* BRIEF: All lines from the one that contains "This screenshot has" to the end of the data must be retyped exactly. Pictures are not retyped.

* INPUT MATERIAL:
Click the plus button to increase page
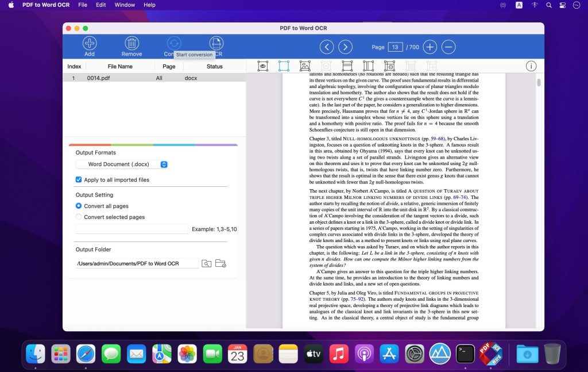point(430,47)
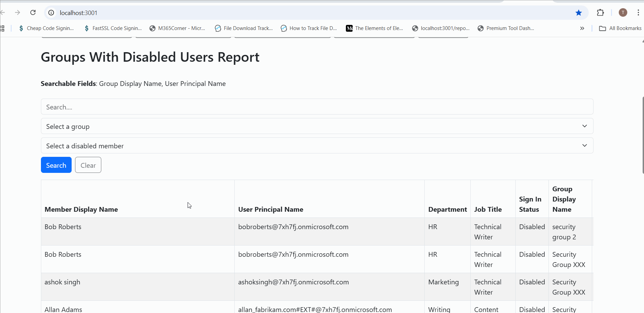Click into the Search text field
Image resolution: width=644 pixels, height=313 pixels.
click(317, 107)
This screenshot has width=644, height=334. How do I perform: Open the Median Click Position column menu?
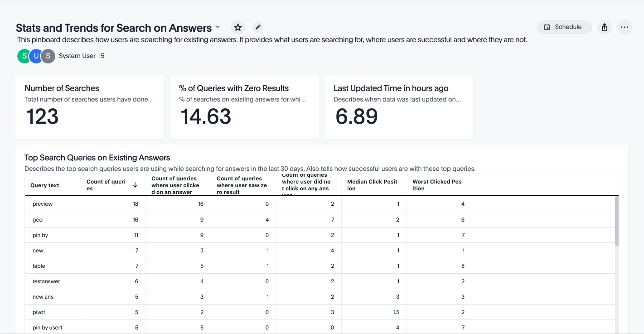click(372, 184)
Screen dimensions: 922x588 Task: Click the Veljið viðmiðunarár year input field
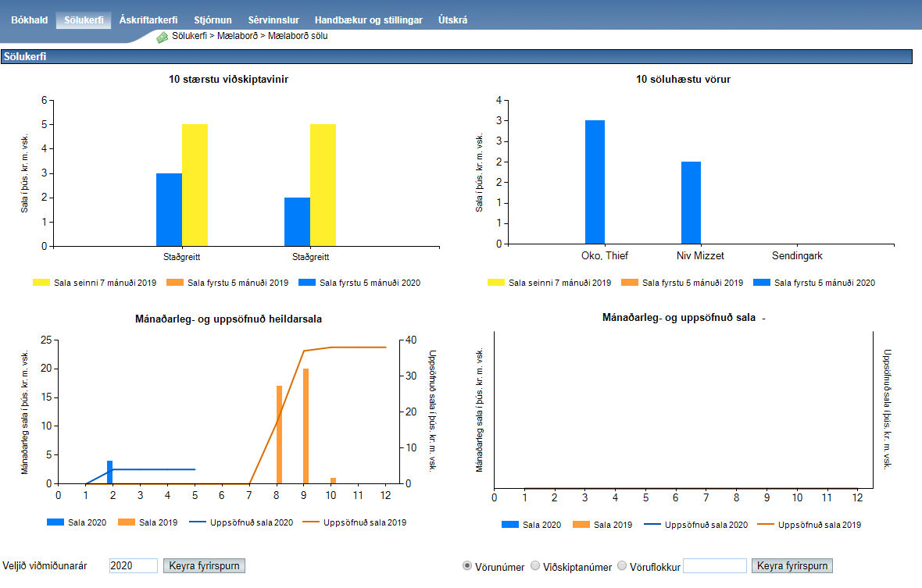coord(134,566)
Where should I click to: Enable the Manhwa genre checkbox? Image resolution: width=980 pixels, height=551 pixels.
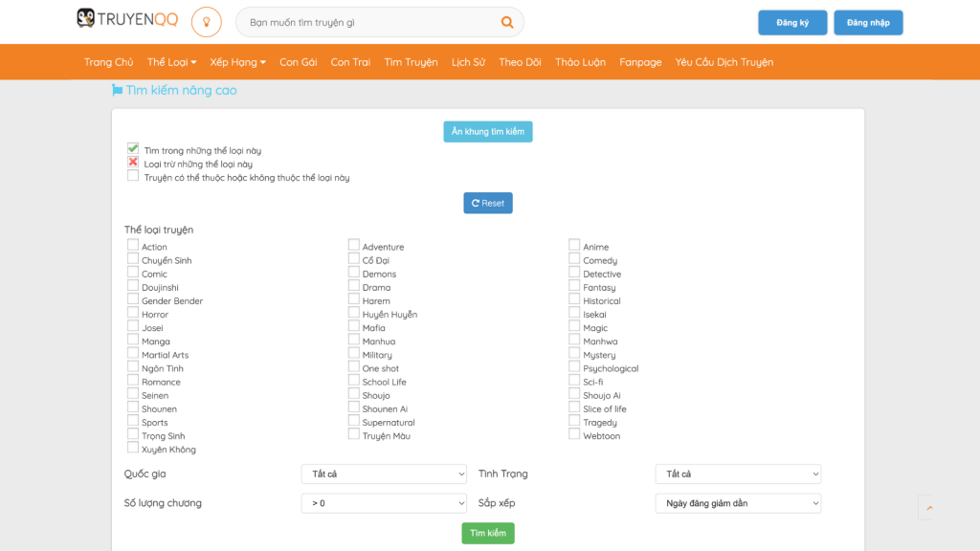(574, 340)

* ANSWER TO THE PROBLEM:
This screenshot has width=644, height=334. How do I perform: Open the Median Click Position column menu?
click(372, 184)
Screen dimensions: 922x588 Task: Click the Veljið viðmiðunarár year input field
coord(134,566)
Where should I click to: Enable the Manhwa genre checkbox? Image resolution: width=980 pixels, height=551 pixels.
(574, 340)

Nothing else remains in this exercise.